Marc's eyes shifted colour with his moods, a phenomenon that fascinated Tom endlessly. He guessed if he could see them now, they'd be a stormy blue-grey, hooded by a dark frown. "Come on," he said quickly, trying to add a tone of lightness. "I can't always come to Stuttgart. Don't you think it's time you met my friends?"

"Tom." There was a note of harshness in Marc's smooth, cultured voice that surprised him; he'd rarely known Marc to be less than gracious. "I've met your friends. In fact, you were there the last time I did. Remember?"

"Not too well," he had to admit, grinning. "I was a bit pissed, and the hockey team was _loud._ Anyway, I know things were awkward, but it's bound to be better this time. C'mon, it'll be a laugh."

"A laugh. With Ingo Zadek, who'll be making homophobic quips…"

"He won't-"

"…and Annette, who'll be giving me lectures about ruining yet another person's life." Marc barked a grim laugh. "Yes, I'm sure it'll be a hoot."

"Marc," he pleaded. "Give them a chance. You have to admit circumstances were a bit… strained the last time you saw them. This'll be different. They're decent people."

"I'm sure they are, but…" A sigh. "Did I mention Prague? Good shopping, great restaurants, Old Town, galleries?"

"We can still go some other time…"

"The Lennon Wall?" Marc pressed his advantage, voice dropping low. "A nice hotel where stuff doesn't break? Maybe with a Jacuzzi?" The image of Marc sprawling naked in bubbling hot water, his skin flushed, leaning over him with that sinful smile of his, made Tom waver for a moment, plying him with fantasies of water running smoothly down Marc's chest.

"Tom?"

Marc sounded so hopeful that he had to laugh. "We can't hide from other people forever."

"Hmph. We could hide a little longer."

Parts of Tom fervently agreed, but he ignored them resolutely. "It's just a party."

Another silence, long and doubtful. Then, grudgingly, "Is it really that important to you?"

"It is."

Marc groaned. "Okay, then. I'll fly out Friday night. But you owe me so bloody much."

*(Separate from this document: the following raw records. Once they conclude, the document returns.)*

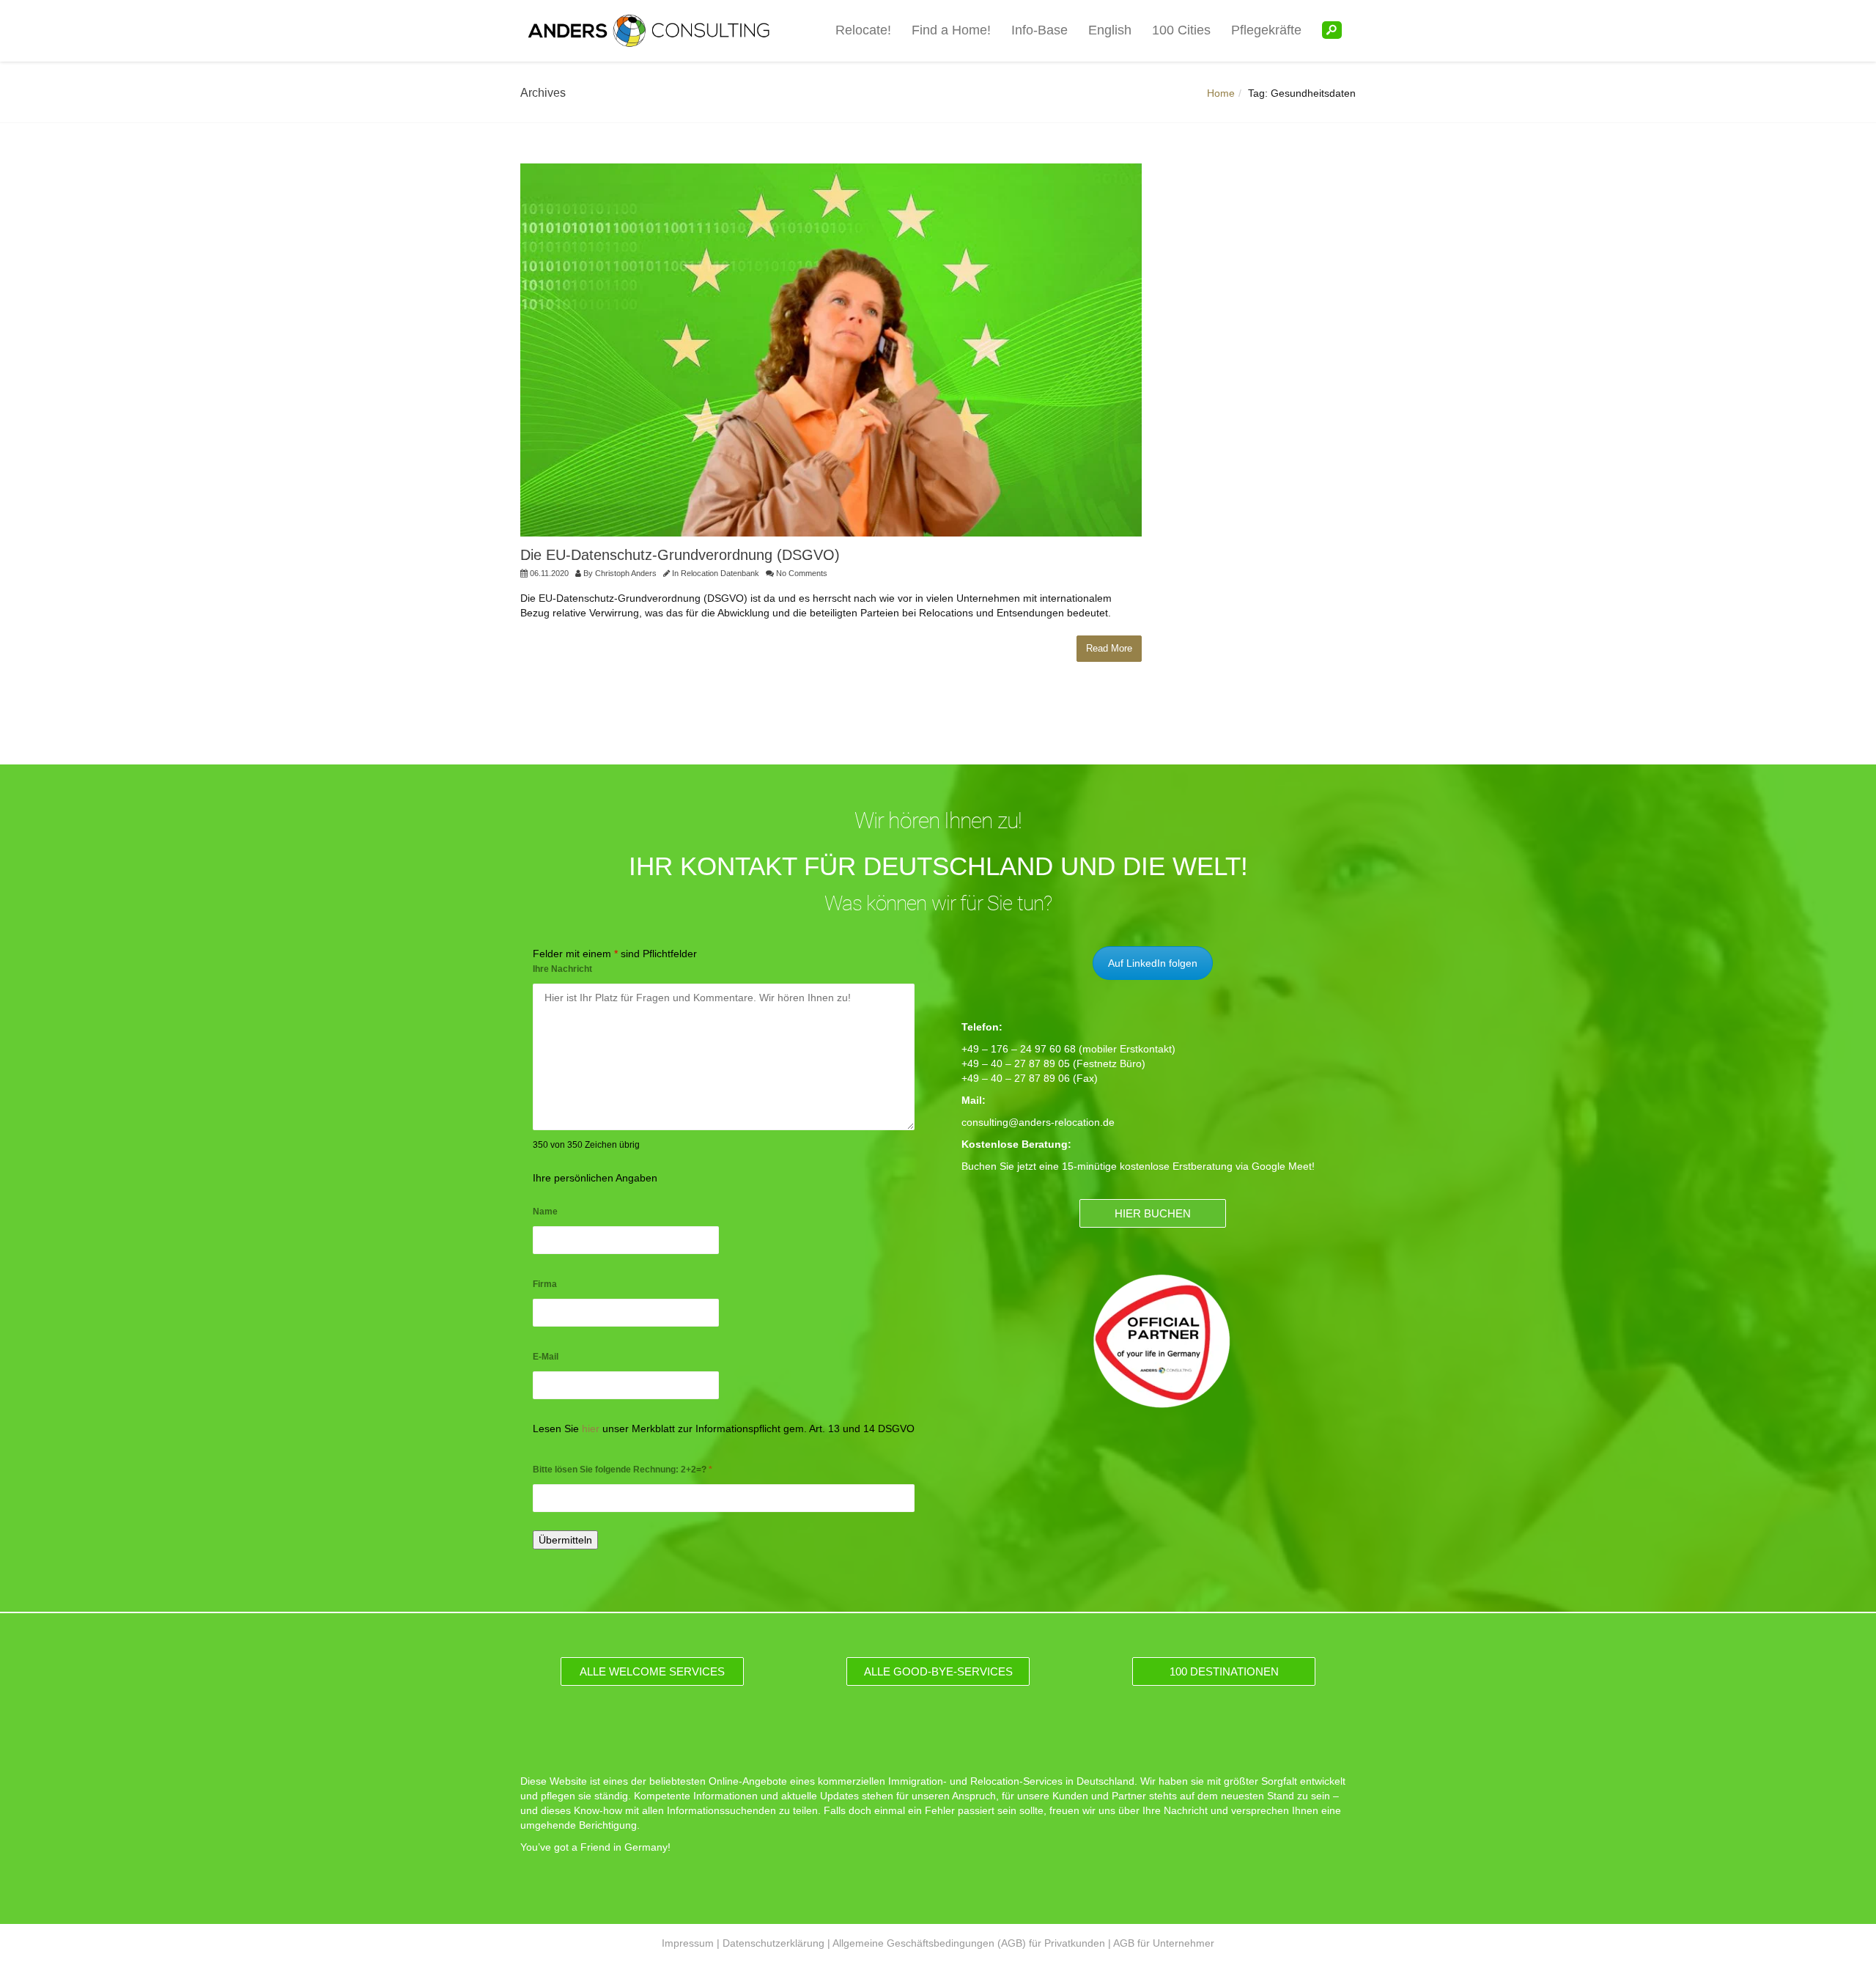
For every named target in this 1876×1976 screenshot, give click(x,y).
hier (590, 1428)
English (1109, 30)
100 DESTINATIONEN (1224, 1671)
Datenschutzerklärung (773, 1943)
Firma (545, 1284)
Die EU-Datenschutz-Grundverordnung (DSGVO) (680, 555)
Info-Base (1039, 30)
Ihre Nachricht (562, 969)
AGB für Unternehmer (1163, 1943)
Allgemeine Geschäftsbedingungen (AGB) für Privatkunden (968, 1943)
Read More (1109, 648)
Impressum (688, 1943)
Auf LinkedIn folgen (1152, 963)
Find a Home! (951, 30)
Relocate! (863, 30)
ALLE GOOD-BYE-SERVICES (938, 1671)
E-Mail (545, 1357)
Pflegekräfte (1266, 30)
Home (1221, 93)
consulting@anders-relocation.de (1038, 1122)
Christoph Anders (626, 573)
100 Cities (1181, 30)
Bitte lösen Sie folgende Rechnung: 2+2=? (622, 1469)
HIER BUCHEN (1153, 1213)
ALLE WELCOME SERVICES (652, 1671)
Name (545, 1211)
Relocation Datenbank (720, 573)
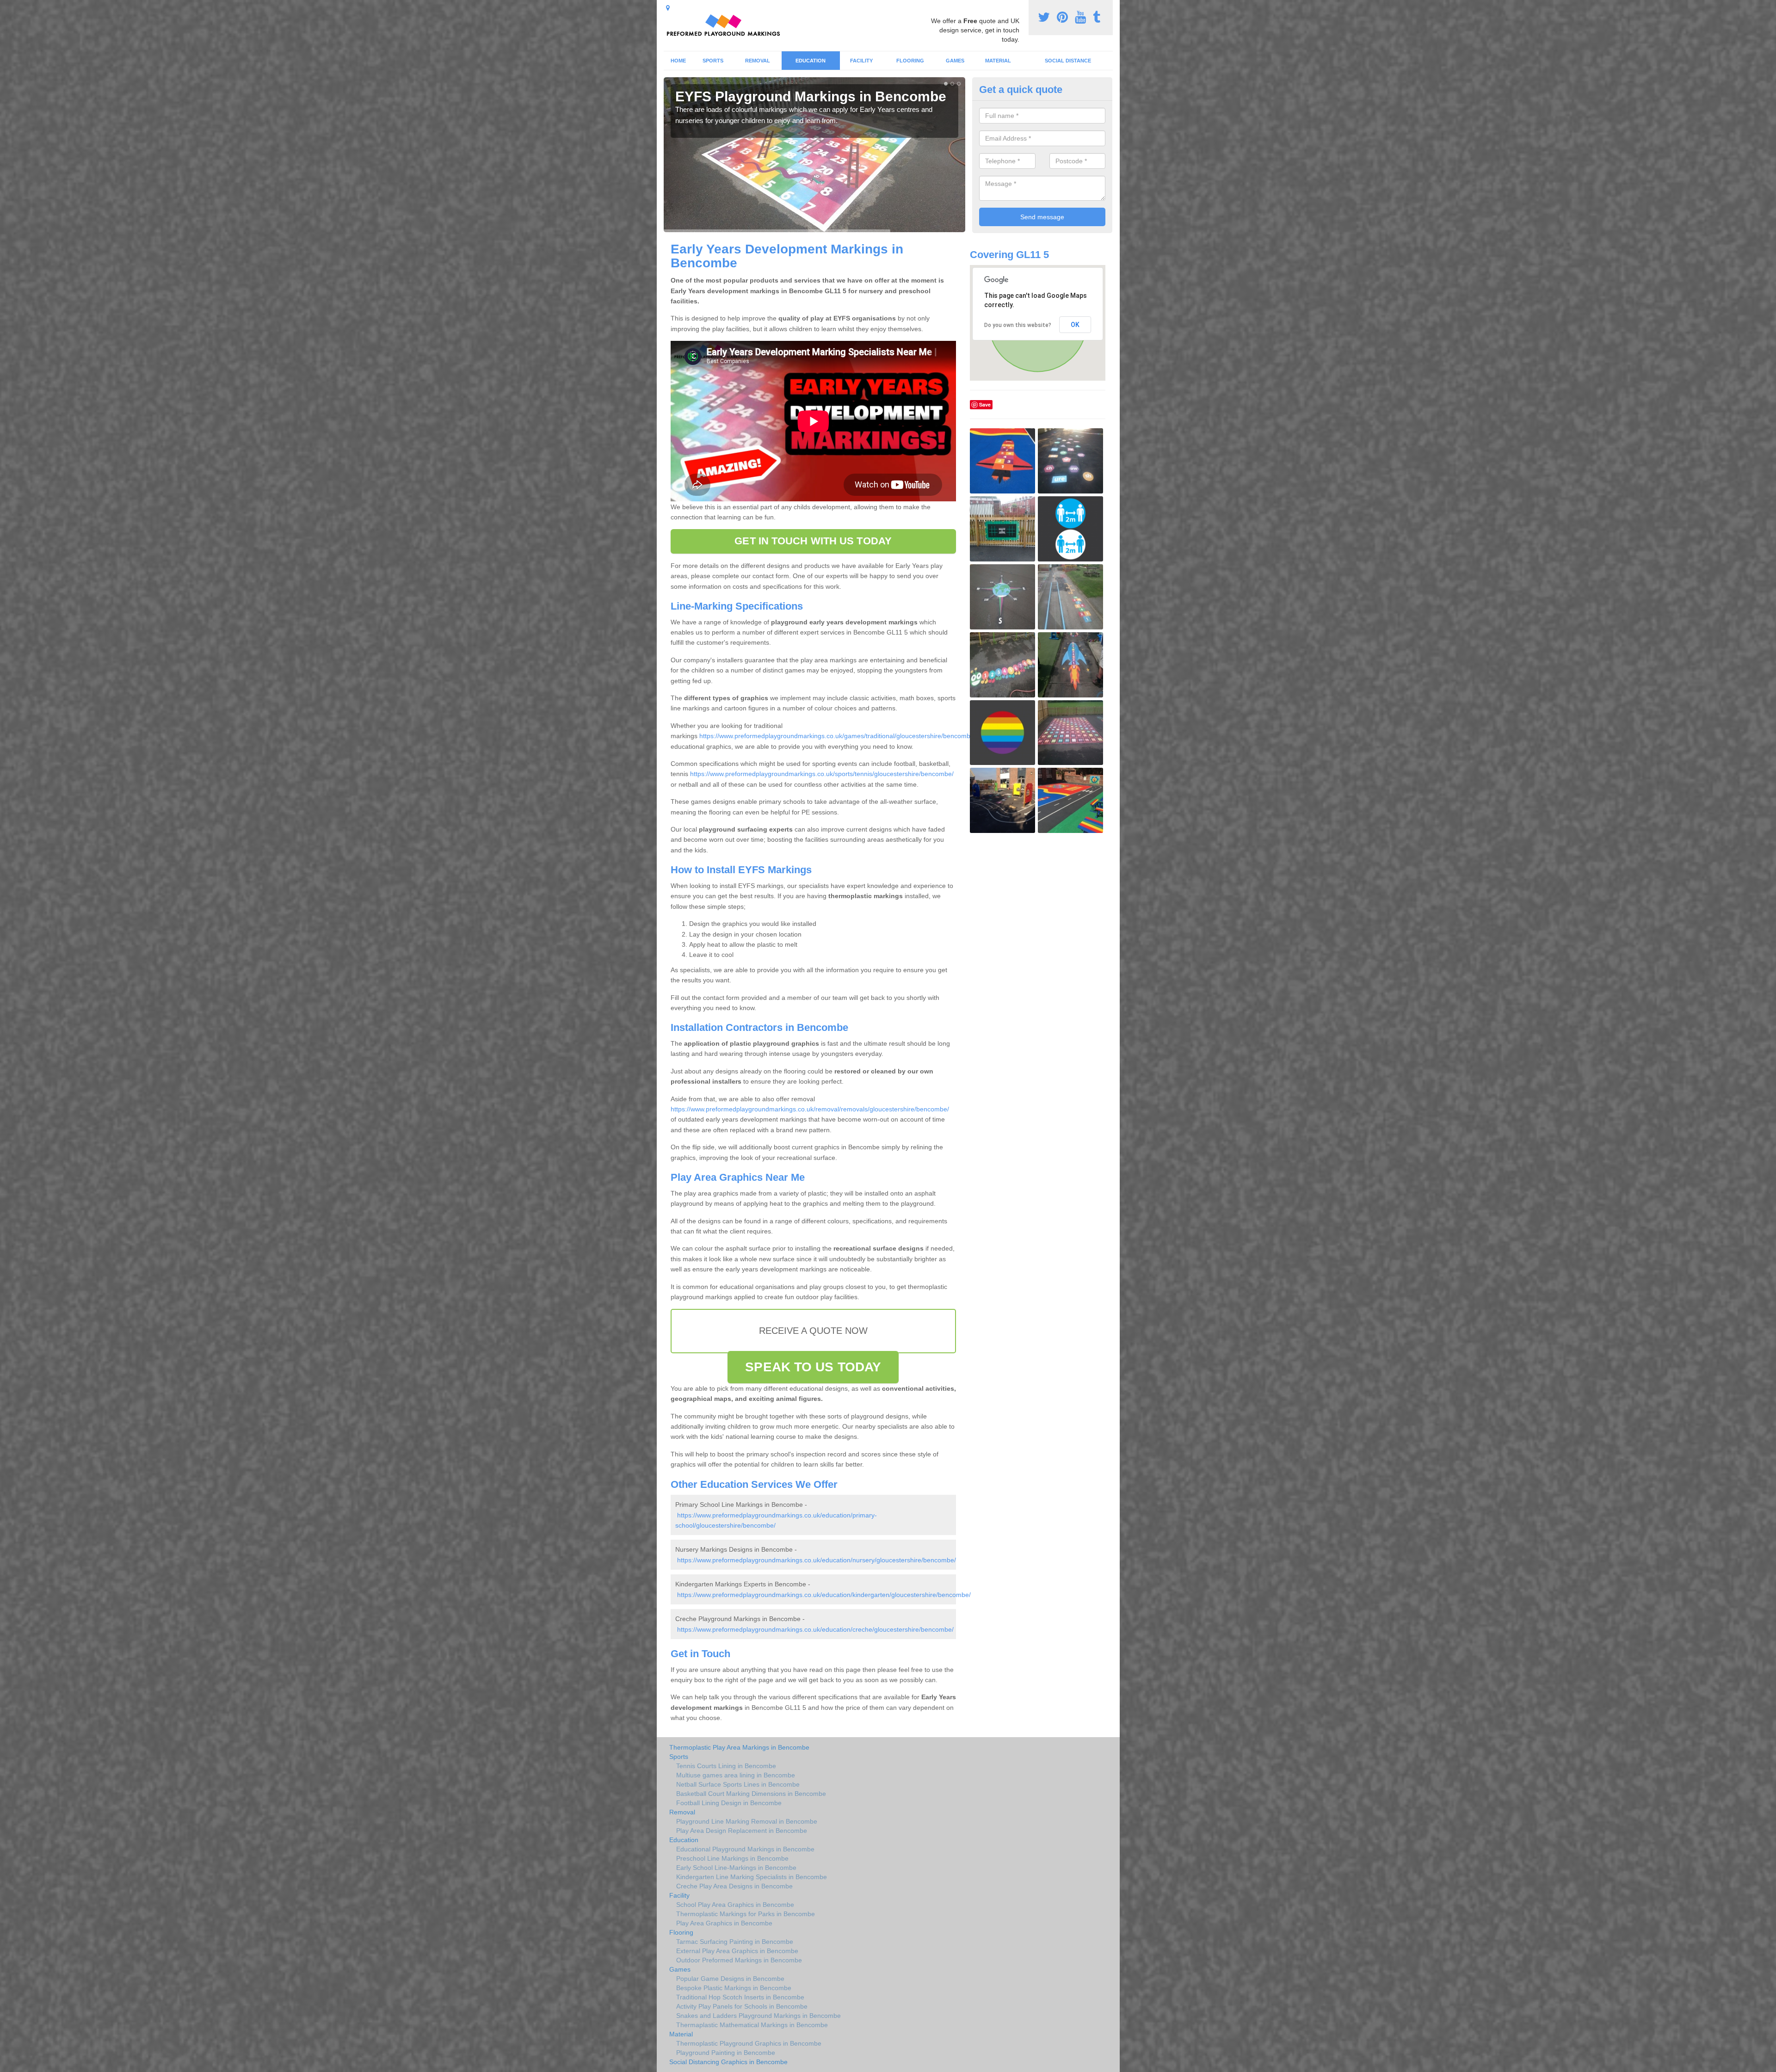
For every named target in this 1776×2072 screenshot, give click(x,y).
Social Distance (1068, 60)
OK (1075, 324)
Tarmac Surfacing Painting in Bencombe (734, 1941)
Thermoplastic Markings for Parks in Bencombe (745, 1914)
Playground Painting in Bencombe (725, 2052)
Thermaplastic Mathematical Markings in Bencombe (752, 2025)
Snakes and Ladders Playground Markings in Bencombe (758, 2015)
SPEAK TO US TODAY (813, 1367)
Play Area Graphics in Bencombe (724, 1923)
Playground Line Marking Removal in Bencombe (746, 1821)
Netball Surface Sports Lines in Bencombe (738, 1784)
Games (955, 60)
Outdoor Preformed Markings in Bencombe (739, 1960)
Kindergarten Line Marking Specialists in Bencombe (751, 1877)
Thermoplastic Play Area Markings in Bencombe (739, 1747)
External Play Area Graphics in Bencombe (737, 1951)
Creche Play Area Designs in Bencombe (734, 1886)
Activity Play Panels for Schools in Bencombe (742, 2006)
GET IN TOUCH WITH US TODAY (813, 541)
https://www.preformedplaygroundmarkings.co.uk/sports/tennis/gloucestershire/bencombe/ (822, 773)
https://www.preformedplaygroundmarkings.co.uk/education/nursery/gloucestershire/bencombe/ (816, 1560)
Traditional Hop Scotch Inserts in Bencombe (740, 1997)
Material (998, 60)
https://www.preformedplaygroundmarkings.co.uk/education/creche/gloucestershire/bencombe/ (815, 1629)
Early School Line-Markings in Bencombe (736, 1867)
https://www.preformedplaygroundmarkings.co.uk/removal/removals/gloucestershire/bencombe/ (810, 1109)
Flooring (910, 60)
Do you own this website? (1017, 325)
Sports (713, 60)
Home (678, 60)
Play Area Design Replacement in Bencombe (741, 1830)
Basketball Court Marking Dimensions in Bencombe (751, 1793)
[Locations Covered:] (668, 8)
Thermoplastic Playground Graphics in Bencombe (748, 2043)
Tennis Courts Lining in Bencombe (726, 1766)
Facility (861, 60)
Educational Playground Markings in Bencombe (745, 1849)
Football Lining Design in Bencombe (729, 1803)
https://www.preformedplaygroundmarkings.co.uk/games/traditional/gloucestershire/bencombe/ (837, 736)
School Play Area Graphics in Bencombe (735, 1904)
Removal (757, 60)
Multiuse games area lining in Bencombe (735, 1775)
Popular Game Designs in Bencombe (730, 1978)
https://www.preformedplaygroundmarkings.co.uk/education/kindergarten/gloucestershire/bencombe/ (824, 1594)
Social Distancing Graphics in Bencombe (728, 2062)
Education (811, 60)
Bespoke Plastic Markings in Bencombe (733, 1988)
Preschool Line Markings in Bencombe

Tom beamed. "Start a wish list if you like."

"Oh, I will," Marc promised darkly. "I will."


	3. Essen, Again

**Summary for the Chapter:**

> "Essen meant failure, the past, hostile ground. Essen meant all of the risks and none of the payoff." (Alternative summary: Roman decides to drop out of the skating business and write self-help books about cross-generational dating instead. Yessssssss.)

The show was running smoothly, which meant Marc had too much time to think. Technically, this was the stage in a production that he ought to enjoy the most. _Slayer_ had hit the market at just the right time. Fantasy, once a fringe genre, was still riding high on the mainstream tide; musicals were _the_ cheesy retro fad du jour, and the audience had enthusiastically embraced the skating component. Norman and Caroline were getting swamped with adoring fan mail, and André's star was rising so fast that Marc occasionally feared he might lose his Yuri to some more tempting offer. So far the young skater seemed happy to stay, basking in the success. Marc hoped the novelty wouldn't wear off too soon.

(He'd been amused and more than a little touched to discover that although both Caroline Gülke and Mikkeline Kierkegaard were well-loved in their roles as Queen Eltara, there was a small but devoted circle of fans who still paid homage to Isabelle for her one-time performance on opening night. Recordings of the premiere were already coveted cult items, and there was a fiercely loyal online presence devoted to Isabelle's incarnation of Eltara. They even had a blog.)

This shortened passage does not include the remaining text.